STUDY TEXT:
A meta-analysis confirmed the significant value of mid-EBV in terms of the OS, PFS and DMFS1; however, detectable post-EBV was a stronger prognostic factor than pre-EBV and mid-EBV. The HRs for the OS, PFS and DMFS of post-EBV were 4.26 (95%CI 3.26–5.57), 5.21 (95%CI 3.29–8.27) and 7.54 (95%CI 3.39–16.77), respectively. Peng et al.3 retrospectively reviewed 584 NPC patients treated with IMRT. Overall, 77.7% of patients had detectable pre-EBV, and 8.6% of patients had detectable post-EBV. Among patients who had pre-EBV ≥ 2010 copies/ml, the 3-year OS, PFS and DMFS rates were 92.3%, 78.1% and 85.5% in Peng et al. study, which were slightly better than the corresponding percentages of 82.1% 76.2% and 85.2%, respectively, in our patient population. In contrast to Peng et al. study, which demonstrated statistically significant values of pre-EBV and post-EBV to OS, PFS and DMFS in the multivariate analysis, we found that only the post-EBV was an independent predictor for OS, PFS and DMFS. By comparing between pre-EBV ≥ 4000 copies/ml and post-EBV > 500 copies/ml in 170 NPC patients treated with conventional RT, Chan et al.4 found that only post-EBV > 500 copies was associated with the DMFS (RR 2.1 95% CI 0.70–6.58, p = 0.182) in their multivariate analysis, while the HR for DMFS was 129.07, with a 95% CI from 19.03–875.36, p < 0.001 in our study. The HRs predicting the DMFS were 3.89, 12.02 and 7.54 in high pre-EBV, detectable mid-EBV and detectable post-EBV, respectively1, in a meta-analysis. The corresponding HRs for the DMFS in our patient population were 1.60, 2.04 and 29.7, respectively.

WORK INSTRUCTION A: In the passage on EBV DNA in NPC, how many NPC patients treated with IMRT did Peng et al. review?
WORK INSTRUCTION B: Rewrite the paragraph starting "A meta-analysis confirmed" from the passage on EBV DNA in NPC as a short bulleted list. Keep its main facts.
WORK INSTRUCTION C: Continue the passage on EBV DNA in NPC from where it stops.

DATA EXTRACTS:
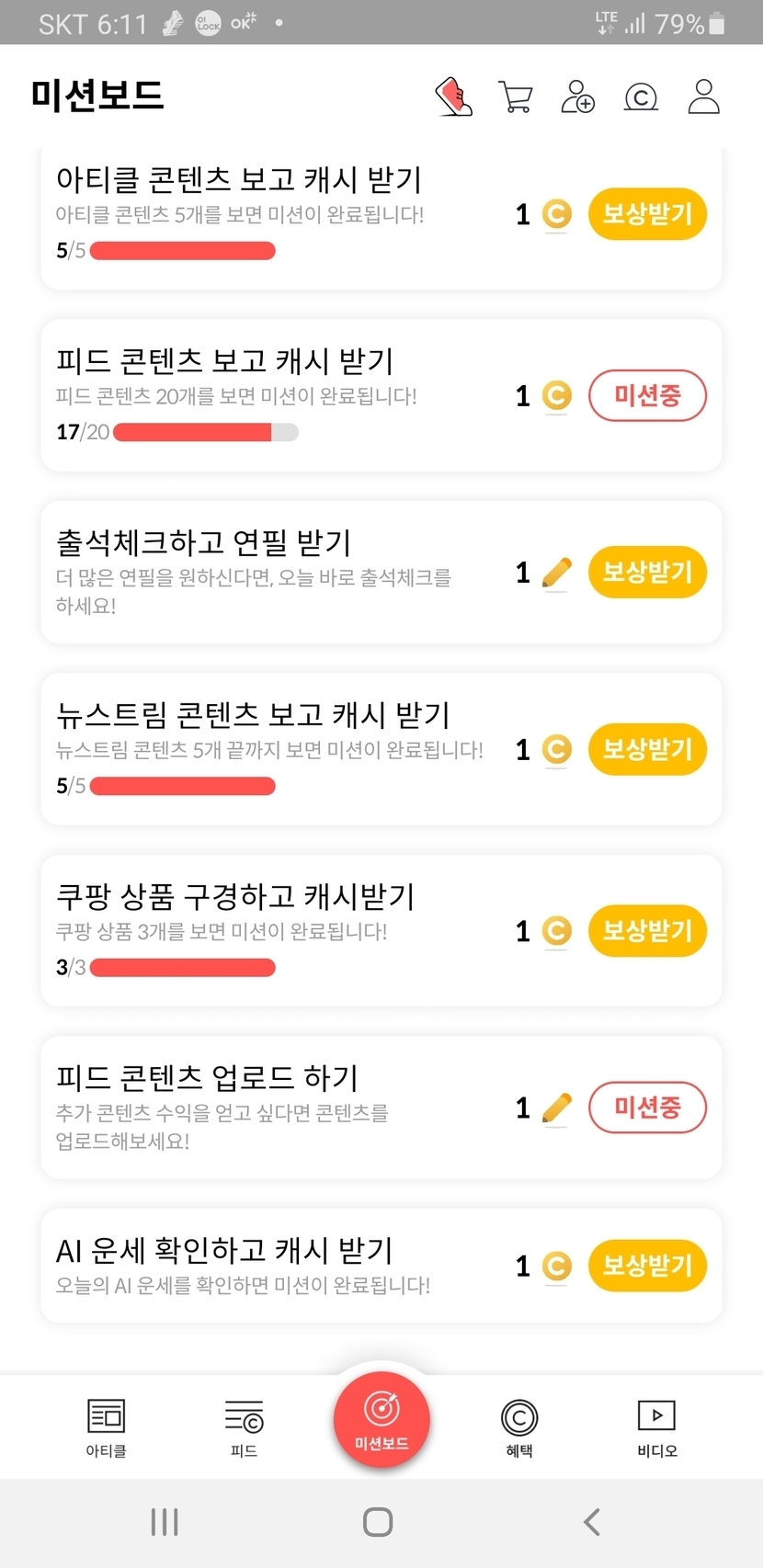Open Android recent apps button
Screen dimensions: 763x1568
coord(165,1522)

---

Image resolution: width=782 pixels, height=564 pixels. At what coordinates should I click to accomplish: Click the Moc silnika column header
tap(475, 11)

WRITTEN RESPONSE A: 584

WRITTEN RESPONSE B:
- A meta-analysis confirmed the value of mid-EBV for OS, PFS and DMFS. It found detectable post-EBV to be a stronger prognostic factor than pre-EBV or mid-EBV, with HRs of 4.26, 5.21 and 7.54 for OS, PFS and DMFS.
- Peng et al. reviewed 584 NPC patients treated with IMRT. Of these, 77.7% had detectable pre-EBV and 8.6% had detectable post-EBV.
- For patients with pre-EBV ≥ 2010 copies/ml, Peng et al.'s 3-year OS, PFS and DMFS rates (92.3%, 78.1%, 85.5%) were slightly better than this study's (82.1%, 76.2%, 85.2%).
- Peng et al. found both pre-EBV and post-EBV significant in multivariate analysis. This study found only post-EBV to be an independent predictor of OS, PFS and DMFS.
- Chan et al. studied 170 patients treated with conventional RT. They found only post-EBV > 500 copies associated with DMFS in multivariate analysis. In this study, the HR for DMFS was 129.07 (p < 0.001).
- The meta-analysis gave DMFS HRs of 3.89 for high pre-EBV, 12.02 for detectable mid-EBV and 7.54 for detectable post-EBV. This study's corresponding HRs were 1.60, 2.04 and 29.7.

WRITTEN RESPONSE C:
We further compared the patient groups according to the risk stratification proposed by Zhang et al.1 Zhang et al. regarded patients in group (1) as having modified stage I. In concordance with Zhang et al., this group had the best 3-year OS, PFS and DMFS at approximately 91.7%–100% in our study. The survival rates were also comparable to the 5-year disease-specific survival and DMFS rates of 97.3% and 100%, respectively, in early stage NPC reported by Su et al.25 and the 5-year OS and DMFS rates for those in stage T1N0 of 96.6%and 94.9% as reported by Xiao et al.26 This group might not need adjuvant chemotherapy. Patients in group (2) were regarded as having modified stage II by Zhang et al.; however, the OS, PFS and DMFS in group (2) were closer to the stage III survivals in our study. The OS, PFS and DMFS in group (3) were 66.7%, 52.5% and 76.6%, respectively, which compared unfavorably to stage IV patients [OS, PFS and DMFS of 75%, 67.3% and 74.2% in stage IV patients]. The above results suggested that patients in group (2) and (3) should be regarded as higher risk than those proposed by Zhang et al. Moreover, the combination of stage and mid-EBV was more powerful in discriminating PFS than stage alone.
A limitation of our study is that the follow-up time was relatively short. The prognostic value of mid-EBV was not our primary objective in our randomized controlled trial comparing the different IMRT techniques, which may not have adequate power to detect the prognostic significance of mid-EBV on DMFS. However, the strength of our study was the uniform use of the IMRT technique and concurrent cisplatin-based chemotherapy followed by adjuvant cisplatin and 5FU in a prospective randomized trial.
In conclusion, detectable EBV during chemoradiation was an adverse prognostic factor for OS and PFS; however, it was not as a strong prognostic factor as post-EBV. Prospective clinical trials are warranted to allow evidence-based recommendations for adaptive treatment based on mid-EBV.
Disclosure
No potential conflicts of interest were disclosed.